(Saved entries)
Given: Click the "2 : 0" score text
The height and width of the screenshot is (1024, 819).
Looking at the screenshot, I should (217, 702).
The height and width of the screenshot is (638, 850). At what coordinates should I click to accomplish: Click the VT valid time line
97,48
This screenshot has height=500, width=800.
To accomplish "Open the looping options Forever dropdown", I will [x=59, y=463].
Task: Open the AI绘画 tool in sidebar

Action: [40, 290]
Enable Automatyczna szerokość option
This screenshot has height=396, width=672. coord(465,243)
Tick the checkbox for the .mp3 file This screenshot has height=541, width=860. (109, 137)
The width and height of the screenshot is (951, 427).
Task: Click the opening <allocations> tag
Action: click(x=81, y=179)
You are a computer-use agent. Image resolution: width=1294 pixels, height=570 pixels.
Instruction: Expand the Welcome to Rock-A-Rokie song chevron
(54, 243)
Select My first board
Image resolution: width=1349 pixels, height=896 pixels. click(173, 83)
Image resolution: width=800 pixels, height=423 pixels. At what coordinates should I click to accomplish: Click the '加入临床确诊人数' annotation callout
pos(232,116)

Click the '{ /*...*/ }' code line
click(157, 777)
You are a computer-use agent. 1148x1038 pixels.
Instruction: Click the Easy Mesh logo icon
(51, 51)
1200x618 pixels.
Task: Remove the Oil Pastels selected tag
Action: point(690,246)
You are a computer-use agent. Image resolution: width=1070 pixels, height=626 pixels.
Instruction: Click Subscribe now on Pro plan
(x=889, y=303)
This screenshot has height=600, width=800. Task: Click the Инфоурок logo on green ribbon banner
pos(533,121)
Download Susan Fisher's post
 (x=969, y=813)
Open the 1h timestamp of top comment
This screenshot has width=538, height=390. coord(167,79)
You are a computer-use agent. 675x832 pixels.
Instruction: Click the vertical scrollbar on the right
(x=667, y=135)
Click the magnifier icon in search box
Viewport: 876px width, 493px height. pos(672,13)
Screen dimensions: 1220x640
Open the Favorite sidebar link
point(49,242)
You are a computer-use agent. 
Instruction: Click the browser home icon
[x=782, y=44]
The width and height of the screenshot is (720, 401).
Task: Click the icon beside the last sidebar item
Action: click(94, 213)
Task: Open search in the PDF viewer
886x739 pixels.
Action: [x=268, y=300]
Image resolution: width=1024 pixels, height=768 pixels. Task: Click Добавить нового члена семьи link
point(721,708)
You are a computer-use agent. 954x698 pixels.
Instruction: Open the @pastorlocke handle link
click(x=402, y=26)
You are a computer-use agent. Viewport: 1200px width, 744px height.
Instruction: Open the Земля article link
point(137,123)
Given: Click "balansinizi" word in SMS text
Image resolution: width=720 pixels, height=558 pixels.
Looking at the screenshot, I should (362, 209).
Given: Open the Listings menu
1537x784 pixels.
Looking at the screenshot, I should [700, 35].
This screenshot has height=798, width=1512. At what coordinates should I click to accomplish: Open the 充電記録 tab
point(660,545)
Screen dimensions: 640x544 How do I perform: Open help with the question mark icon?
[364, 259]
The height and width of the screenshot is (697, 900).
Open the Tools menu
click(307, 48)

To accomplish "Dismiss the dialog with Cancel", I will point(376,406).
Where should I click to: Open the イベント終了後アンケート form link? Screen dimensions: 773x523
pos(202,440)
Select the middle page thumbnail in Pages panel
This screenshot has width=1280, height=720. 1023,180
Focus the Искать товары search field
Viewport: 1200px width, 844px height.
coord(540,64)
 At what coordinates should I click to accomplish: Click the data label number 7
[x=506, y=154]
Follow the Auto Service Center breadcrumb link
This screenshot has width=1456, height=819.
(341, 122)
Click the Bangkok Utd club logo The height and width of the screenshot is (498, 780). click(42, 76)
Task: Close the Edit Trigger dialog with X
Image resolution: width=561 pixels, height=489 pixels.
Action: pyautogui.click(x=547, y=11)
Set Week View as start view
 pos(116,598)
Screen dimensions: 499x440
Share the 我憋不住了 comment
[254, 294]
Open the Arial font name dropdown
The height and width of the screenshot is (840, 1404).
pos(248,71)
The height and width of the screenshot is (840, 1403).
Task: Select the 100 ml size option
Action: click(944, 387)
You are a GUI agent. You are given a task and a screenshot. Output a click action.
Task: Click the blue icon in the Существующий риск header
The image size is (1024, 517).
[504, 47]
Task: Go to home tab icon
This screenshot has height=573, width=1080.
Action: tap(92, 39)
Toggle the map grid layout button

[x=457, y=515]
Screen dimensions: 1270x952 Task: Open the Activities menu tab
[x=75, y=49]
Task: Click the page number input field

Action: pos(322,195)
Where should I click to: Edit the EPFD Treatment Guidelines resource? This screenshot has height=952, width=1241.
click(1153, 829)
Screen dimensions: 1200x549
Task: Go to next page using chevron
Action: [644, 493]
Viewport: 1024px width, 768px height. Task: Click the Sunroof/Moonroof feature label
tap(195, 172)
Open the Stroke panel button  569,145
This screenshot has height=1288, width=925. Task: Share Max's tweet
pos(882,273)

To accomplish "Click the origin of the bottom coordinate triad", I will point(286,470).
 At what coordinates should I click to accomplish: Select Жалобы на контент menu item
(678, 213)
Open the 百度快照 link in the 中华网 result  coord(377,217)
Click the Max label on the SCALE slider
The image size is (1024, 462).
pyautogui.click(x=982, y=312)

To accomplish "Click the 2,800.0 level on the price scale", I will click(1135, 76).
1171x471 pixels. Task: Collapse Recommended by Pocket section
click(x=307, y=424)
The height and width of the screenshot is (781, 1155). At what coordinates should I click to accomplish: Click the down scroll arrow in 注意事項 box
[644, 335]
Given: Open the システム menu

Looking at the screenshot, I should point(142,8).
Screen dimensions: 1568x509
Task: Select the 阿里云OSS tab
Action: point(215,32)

What to do
Would you mind giving all the records again exactly?

Result of the task
Given: Click the "2 : 0" score text
The height and width of the screenshot is (1024, 819).
Looking at the screenshot, I should (217, 702).
The height and width of the screenshot is (638, 850). At what coordinates should I click to accomplish: Click the VT valid time line
97,48
This screenshot has height=500, width=800.
To accomplish "Open the looping options Forever dropdown", I will [x=59, y=463].
Task: Open the AI绘画 tool in sidebar

Action: [40, 290]
Enable Automatyczna szerokość option
This screenshot has height=396, width=672. coord(465,243)
Tick the checkbox for the .mp3 file This screenshot has height=541, width=860. (109, 137)
The width and height of the screenshot is (951, 427).
Task: Click the opening <allocations> tag
Action: click(x=81, y=179)
You are a computer-use agent. Image resolution: width=1294 pixels, height=570 pixels.
Instruction: Expand the Welcome to Rock-A-Rokie song chevron
(54, 243)
Select My first board
Image resolution: width=1349 pixels, height=896 pixels. click(173, 83)
Image resolution: width=800 pixels, height=423 pixels. At what coordinates should I click to accomplish: Click the '加入临床确诊人数' annotation callout
pos(232,116)

Click the '{ /*...*/ }' code line
click(157, 777)
You are a computer-use agent. 1148x1038 pixels.
Instruction: Click the Easy Mesh logo icon
(51, 51)
1200x618 pixels.
Task: Remove the Oil Pastels selected tag
Action: point(690,246)
You are a computer-use agent. Image resolution: width=1070 pixels, height=626 pixels.
Instruction: Click Subscribe now on Pro plan
(x=889, y=303)
This screenshot has height=600, width=800. Task: Click the Инфоурок logo on green ribbon banner
pos(533,121)
Download Susan Fisher's post
 (x=969, y=813)
Open the 1h timestamp of top comment
This screenshot has width=538, height=390. coord(167,79)
You are a computer-use agent. 675x832 pixels.
Instruction: Click the vertical scrollbar on the right
(x=667, y=135)
Click the magnifier icon in search box
Viewport: 876px width, 493px height. pos(672,13)
Screen dimensions: 1220x640
Open the Favorite sidebar link
point(49,242)
You are a computer-use agent. 
Instruction: Click the browser home icon
[x=782, y=44]
The width and height of the screenshot is (720, 401).
Task: Click the icon beside the last sidebar item
Action: click(94, 213)
Task: Open search in the PDF viewer
886x739 pixels.
Action: [x=268, y=300]
Image resolution: width=1024 pixels, height=768 pixels. Task: Click Добавить нового члена семьи link
point(721,708)
You are a computer-use agent. 954x698 pixels.
Instruction: Open the @pastorlocke handle link
click(x=402, y=26)
You are a computer-use agent. Viewport: 1200px width, 744px height.
Instruction: Open the Земля article link
point(137,123)
Given: Click "balansinizi" word in SMS text
Image resolution: width=720 pixels, height=558 pixels.
Looking at the screenshot, I should (362, 209).
Given: Open the Listings menu
1537x784 pixels.
Looking at the screenshot, I should [700, 35].
This screenshot has height=798, width=1512. At what coordinates should I click to accomplish: Open the 充電記録 tab
point(660,545)
Screen dimensions: 640x544 How do I perform: Open help with the question mark icon?
[364, 259]
The height and width of the screenshot is (697, 900).
Open the Tools menu
click(307, 48)

To accomplish "Dismiss the dialog with Cancel", I will point(376,406).
Where should I click to: Open the イベント終了後アンケート form link? Screen dimensions: 773x523
pos(202,440)
Select the middle page thumbnail in Pages panel
This screenshot has width=1280, height=720. 1023,180
Focus the Искать товары search field
Viewport: 1200px width, 844px height.
coord(540,64)
 At what coordinates should I click to accomplish: Click the data label number 7
[x=506, y=154]
Follow the Auto Service Center breadcrumb link
This screenshot has width=1456, height=819.
(341, 122)
Click the Bangkok Utd club logo The height and width of the screenshot is (498, 780). click(42, 76)
Task: Close the Edit Trigger dialog with X
Image resolution: width=561 pixels, height=489 pixels.
Action: pyautogui.click(x=547, y=11)
Set Week View as start view
 pos(116,598)
Screen dimensions: 499x440
Share the 我憋不住了 comment
[254, 294]
Open the Arial font name dropdown
The height and width of the screenshot is (840, 1404).
pos(248,71)
The height and width of the screenshot is (840, 1403).
Task: Select the 100 ml size option
Action: click(944, 387)
You are a GUI agent. You are given a task and a screenshot. Output a click action.
Task: Click the blue icon in the Существующий риск header
The image size is (1024, 517).
[504, 47]
Task: Go to home tab icon
This screenshot has height=573, width=1080.
Action: tap(92, 39)
Toggle the map grid layout button

[x=457, y=515]
Screen dimensions: 1270x952 Task: Open the Activities menu tab
[x=75, y=49]
Task: Click the page number input field

Action: pos(322,195)
Where should I click to: Edit the EPFD Treatment Guidelines resource? This screenshot has height=952, width=1241.
click(1153, 829)
Screen dimensions: 1200x549
Task: Go to next page using chevron
Action: [644, 493]
Viewport: 1024px width, 768px height. Task: Click the Sunroof/Moonroof feature label
tap(195, 172)
Open the Stroke panel button  569,145
This screenshot has height=1288, width=925. Task: Share Max's tweet
pos(882,273)

To accomplish "Click the origin of the bottom coordinate triad", I will point(286,470).
 At what coordinates should I click to accomplish: Select Жалобы на контент menu item
(678, 213)
Open the 百度快照 link in the 中华网 result  coord(377,217)
Click the Max label on the SCALE slider
The image size is (1024, 462).
pyautogui.click(x=982, y=312)

To accomplish "Click the 2,800.0 level on the price scale", I will click(1135, 76).
1171x471 pixels. Task: Collapse Recommended by Pocket section
click(x=307, y=424)
The height and width of the screenshot is (781, 1155). At what coordinates should I click to accomplish: Click the down scroll arrow in 注意事項 box
[644, 335]
Given: Open the システム menu

Looking at the screenshot, I should point(142,8).
Screen dimensions: 1568x509
Task: Select the 阿里云OSS tab
Action: point(215,32)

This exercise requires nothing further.